Background The use of in vivo diffusion tensor imaging (DTI) has substantially improved the understanding of the in vivo cerebral neuropathology of the neurodegenerative disorder amyotrophic lateral sclerosis (ALS) ( Filippi et al., 2015 ) as a rapidly progressive neurodegenerative disease with a well-defined neuroanatomical propagation pattern according to the Braak stages ( [Muller et al., 2016] , [Kassubek et al., in press] ). Objective Investigation of DTI-based in vivo ALS metadata for the validation of the proposed sequential disease spread in ALS. Methods A meta-analysis on whole-brain based DTI analysis in ALS patients compared with controls using MEDLINE database was performed. Fifty-five studies, including 1319 ALS patients and 1183 controls, were enrolled. Results The data analysis demonstrated a characteristic pattern of significant white matter alterations in regions that are known to become sequentially involved. In particular, the hypothesis-guided computation revealed the highest prevalence of significant DTI based alterations in regions associated with stage I followed by stage II and III while the prevalence was demonstrated to be low in regions associated with stage IV. Conclusion The DTI-based meta-analysis results were in line with present findings of white matter alterations in ALS and support the model of the corticofugal disease spread in four stages and put further in vivo evidence to the proposed ALS staging scheme.

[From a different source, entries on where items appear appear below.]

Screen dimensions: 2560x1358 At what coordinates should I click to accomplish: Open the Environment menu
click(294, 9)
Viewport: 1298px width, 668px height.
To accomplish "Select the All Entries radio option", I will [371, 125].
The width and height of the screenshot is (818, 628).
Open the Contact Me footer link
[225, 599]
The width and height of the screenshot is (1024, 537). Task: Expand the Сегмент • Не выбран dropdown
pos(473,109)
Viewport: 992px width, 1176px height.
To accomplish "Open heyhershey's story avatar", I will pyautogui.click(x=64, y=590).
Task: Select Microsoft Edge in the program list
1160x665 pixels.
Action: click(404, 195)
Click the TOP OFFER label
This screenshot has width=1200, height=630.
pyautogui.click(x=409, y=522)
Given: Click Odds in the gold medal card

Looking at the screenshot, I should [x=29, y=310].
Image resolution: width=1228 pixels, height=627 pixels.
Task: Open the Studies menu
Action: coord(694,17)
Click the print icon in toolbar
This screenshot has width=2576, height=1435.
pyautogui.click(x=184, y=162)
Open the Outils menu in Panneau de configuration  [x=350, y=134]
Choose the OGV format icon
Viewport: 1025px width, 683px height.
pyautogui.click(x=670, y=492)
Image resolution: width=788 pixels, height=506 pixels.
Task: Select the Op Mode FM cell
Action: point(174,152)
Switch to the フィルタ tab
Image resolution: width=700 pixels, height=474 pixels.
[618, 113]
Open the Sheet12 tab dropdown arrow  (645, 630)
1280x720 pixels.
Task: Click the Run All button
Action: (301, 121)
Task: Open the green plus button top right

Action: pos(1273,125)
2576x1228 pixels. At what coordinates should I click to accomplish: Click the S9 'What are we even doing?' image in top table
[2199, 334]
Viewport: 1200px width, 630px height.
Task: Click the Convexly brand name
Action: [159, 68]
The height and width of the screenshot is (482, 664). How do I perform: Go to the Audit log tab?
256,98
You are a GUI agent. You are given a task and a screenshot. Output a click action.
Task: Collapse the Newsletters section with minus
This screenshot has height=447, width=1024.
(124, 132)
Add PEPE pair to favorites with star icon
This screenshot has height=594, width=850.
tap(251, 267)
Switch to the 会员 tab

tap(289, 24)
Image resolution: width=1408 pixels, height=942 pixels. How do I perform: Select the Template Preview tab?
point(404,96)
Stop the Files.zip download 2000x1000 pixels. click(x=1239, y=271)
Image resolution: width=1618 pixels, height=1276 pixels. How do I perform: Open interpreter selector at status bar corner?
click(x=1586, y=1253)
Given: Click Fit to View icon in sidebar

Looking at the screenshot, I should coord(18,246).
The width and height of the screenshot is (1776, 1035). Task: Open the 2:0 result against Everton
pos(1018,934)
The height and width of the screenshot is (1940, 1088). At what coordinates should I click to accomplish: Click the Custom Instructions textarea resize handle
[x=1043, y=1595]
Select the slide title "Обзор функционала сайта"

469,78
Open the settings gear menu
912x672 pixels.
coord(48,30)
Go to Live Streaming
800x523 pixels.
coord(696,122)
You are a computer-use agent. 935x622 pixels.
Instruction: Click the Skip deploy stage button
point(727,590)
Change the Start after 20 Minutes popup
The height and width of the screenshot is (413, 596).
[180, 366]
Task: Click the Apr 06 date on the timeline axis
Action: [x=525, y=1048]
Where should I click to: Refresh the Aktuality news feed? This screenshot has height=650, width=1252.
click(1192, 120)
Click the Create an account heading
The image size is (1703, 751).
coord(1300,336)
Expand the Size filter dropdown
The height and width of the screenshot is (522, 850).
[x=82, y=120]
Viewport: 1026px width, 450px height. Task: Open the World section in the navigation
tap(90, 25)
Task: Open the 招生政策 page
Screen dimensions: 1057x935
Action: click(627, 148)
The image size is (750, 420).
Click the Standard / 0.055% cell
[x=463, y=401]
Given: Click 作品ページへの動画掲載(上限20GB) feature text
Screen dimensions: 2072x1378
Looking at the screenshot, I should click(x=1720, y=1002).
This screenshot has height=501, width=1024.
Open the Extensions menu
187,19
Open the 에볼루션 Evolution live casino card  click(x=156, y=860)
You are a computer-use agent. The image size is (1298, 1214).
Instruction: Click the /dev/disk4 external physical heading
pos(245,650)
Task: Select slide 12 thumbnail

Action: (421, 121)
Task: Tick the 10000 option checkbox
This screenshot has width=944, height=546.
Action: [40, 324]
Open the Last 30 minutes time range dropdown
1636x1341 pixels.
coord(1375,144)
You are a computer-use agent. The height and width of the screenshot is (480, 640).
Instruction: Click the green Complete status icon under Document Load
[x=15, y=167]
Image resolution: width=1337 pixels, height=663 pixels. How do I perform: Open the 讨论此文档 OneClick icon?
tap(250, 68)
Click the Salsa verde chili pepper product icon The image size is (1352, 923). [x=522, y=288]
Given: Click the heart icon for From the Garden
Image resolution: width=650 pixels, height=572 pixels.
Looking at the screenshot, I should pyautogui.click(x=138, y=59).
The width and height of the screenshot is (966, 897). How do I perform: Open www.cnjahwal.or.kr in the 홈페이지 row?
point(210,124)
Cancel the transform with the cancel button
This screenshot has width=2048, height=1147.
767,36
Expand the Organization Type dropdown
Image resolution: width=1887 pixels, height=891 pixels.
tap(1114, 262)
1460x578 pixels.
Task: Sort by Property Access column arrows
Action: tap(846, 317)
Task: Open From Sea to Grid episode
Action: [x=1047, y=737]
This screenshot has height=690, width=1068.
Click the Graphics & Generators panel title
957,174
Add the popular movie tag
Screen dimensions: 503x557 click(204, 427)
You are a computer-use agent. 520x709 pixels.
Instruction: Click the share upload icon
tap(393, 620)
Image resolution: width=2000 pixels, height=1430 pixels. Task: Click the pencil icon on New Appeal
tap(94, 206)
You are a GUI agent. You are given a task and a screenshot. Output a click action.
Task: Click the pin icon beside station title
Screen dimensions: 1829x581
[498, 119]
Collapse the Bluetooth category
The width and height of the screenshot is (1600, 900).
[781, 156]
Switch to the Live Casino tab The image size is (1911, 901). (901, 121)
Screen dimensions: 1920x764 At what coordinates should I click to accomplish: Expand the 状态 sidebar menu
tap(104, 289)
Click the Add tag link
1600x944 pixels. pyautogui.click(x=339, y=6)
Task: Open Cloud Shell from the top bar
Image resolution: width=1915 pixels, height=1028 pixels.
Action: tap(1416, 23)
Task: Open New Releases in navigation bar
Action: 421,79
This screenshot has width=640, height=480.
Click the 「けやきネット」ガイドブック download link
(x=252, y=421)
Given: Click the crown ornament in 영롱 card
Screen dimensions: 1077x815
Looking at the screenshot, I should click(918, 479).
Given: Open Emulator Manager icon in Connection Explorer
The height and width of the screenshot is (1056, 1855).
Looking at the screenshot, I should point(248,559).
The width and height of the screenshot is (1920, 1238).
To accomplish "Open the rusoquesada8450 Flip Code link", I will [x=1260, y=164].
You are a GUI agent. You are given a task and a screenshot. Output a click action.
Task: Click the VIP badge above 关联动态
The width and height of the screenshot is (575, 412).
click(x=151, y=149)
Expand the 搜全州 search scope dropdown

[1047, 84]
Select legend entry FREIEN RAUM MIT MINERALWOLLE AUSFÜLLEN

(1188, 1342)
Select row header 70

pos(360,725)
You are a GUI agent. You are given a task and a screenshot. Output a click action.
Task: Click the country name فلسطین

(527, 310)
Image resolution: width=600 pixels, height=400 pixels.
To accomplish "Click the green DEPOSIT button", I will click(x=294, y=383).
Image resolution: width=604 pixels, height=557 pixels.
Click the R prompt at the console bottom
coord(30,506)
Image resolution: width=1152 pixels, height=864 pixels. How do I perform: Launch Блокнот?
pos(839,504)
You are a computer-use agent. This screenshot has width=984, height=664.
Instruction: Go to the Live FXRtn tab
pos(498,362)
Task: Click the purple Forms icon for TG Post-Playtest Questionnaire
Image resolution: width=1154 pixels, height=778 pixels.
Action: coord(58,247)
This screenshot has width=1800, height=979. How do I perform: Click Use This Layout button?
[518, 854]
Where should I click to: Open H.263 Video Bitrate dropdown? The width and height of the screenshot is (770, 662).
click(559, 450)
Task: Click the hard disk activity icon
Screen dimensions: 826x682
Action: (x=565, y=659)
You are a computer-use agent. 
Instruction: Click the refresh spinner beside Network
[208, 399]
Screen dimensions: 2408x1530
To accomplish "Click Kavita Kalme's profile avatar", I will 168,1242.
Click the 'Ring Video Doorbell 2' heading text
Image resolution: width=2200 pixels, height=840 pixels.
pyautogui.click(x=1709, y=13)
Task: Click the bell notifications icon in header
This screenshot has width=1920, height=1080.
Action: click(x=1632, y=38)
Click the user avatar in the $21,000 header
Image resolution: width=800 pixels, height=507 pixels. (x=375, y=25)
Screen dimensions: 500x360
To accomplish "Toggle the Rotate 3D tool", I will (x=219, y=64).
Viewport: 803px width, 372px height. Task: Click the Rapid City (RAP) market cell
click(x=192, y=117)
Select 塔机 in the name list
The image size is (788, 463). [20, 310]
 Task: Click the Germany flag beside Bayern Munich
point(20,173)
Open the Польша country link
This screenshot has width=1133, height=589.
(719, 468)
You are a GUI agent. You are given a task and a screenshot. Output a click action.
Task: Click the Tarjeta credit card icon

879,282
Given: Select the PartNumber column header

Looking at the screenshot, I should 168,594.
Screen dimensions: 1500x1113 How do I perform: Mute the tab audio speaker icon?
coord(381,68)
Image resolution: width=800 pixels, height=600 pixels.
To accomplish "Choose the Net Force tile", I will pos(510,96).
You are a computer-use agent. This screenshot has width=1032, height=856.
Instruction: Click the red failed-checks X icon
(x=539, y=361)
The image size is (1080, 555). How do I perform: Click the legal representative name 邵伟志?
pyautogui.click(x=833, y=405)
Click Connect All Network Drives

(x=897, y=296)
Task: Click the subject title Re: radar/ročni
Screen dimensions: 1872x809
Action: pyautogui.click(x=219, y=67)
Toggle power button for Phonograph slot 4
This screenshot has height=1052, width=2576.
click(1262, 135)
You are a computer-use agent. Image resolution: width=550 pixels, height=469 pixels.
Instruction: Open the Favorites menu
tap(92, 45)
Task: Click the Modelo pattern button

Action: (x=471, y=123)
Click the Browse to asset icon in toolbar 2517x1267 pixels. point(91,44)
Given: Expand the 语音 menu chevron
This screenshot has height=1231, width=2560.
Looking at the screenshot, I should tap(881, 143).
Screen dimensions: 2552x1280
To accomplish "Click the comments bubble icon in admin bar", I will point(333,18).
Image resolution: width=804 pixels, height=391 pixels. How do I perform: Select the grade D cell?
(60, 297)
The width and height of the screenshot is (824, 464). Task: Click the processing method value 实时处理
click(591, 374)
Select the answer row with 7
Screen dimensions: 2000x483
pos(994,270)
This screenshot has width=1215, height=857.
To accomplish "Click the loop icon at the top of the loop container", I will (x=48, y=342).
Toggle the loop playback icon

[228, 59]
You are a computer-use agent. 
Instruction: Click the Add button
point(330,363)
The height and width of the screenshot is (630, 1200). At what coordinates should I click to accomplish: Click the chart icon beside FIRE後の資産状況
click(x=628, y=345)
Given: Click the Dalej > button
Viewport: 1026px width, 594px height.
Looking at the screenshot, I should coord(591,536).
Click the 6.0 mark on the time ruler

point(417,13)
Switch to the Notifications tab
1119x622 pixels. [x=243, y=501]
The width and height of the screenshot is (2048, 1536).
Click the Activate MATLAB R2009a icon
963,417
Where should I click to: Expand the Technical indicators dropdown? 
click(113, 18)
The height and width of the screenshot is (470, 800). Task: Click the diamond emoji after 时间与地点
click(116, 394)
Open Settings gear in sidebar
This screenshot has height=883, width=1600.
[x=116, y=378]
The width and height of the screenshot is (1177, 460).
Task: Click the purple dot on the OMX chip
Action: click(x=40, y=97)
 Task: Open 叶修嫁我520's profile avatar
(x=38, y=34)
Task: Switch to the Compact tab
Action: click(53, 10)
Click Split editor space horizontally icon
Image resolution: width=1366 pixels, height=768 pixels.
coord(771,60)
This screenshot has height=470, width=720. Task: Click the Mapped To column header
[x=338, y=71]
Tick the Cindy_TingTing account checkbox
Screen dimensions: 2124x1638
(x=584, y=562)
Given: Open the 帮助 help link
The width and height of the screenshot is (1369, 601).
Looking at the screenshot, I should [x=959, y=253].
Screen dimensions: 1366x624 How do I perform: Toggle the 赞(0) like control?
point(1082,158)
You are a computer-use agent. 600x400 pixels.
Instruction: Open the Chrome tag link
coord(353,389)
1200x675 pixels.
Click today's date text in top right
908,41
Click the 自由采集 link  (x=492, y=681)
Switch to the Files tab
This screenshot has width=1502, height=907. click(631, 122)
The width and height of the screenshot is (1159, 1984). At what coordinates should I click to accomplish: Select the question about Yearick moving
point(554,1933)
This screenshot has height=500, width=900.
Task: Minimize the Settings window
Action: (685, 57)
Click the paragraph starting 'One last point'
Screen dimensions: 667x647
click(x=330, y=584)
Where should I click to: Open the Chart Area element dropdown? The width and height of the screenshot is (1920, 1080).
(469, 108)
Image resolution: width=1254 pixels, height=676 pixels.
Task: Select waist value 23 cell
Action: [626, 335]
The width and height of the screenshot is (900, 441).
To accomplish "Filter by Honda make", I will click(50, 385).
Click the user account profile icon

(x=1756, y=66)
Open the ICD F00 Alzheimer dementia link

FV7. Tract of interest-based DTI analysis in upper and lower motor neuron disease variants of ALS

Background It is still a topic of research if specific clinical presentations of motoneuron disease (MND) patients should be classified as amyotrophic lateral sclerosis (ALS) variants, i.e. primary lateral sclerosis (PLS) with predominant upper motor neuron on the one hand and pure lower motor neuron disease (LMND) on the other hand. Objective markers for ALS are to be investigated in these patients. Objective The aim of the study was to investigate white matter damage by a hypothesis-guided tract-of-interest-based approach in patients with classical ALS, LMND, and PLS in contrast to healthy controls in order to challenge the hypothesis that brain structural changes according to the neuropathologically defined ALS affectation pattern ( Kassubek et al., 2014 ) can be observed. LMND data were pooled from previous studies at two different study sites (Ulm, Germany and Milano, Italy). Methods DTI-based white matter integrity mapping was performed by voxelwise statistical comparison and by a tractwise analysis of fractional anisotropy (FA) maps according to the ALS-staging pattern for 65 LMND patients (clinically differentiated in fast and slow progressors), 42 PLS patients, and 101 ALS patients with a ’classical’ phenotype vs 92 matched controls to identify white matter structural alterations. Results The analysis of predefined tracts-of-interest according to the neuropathological spreading pattern demonstrated regional characteristic alteration patterns (FA reductions) fast LMND progressors and in ALS compared to controls. ( Muller et al., 2018 ) The degree of involvement correlated with the clinical phenotype. PLS also presented substantial tract involvement in the tract-of-interest-based approach. Conclusion In the tract-specific analysis according to the ALS-staging pattern, upper (PLS) as well as lower motor neuron disease (LMND) pathology showed alterations of ALS-related corticoefferent fibers. The neuroimaging results confirm the clinical approach to these phenotypes as ALS variants, in accordance with the latest revision of the El Escorial criteria for ALS, in favour of the consequence to treat these patients like ALS and also to include them into clinical trials of ALS.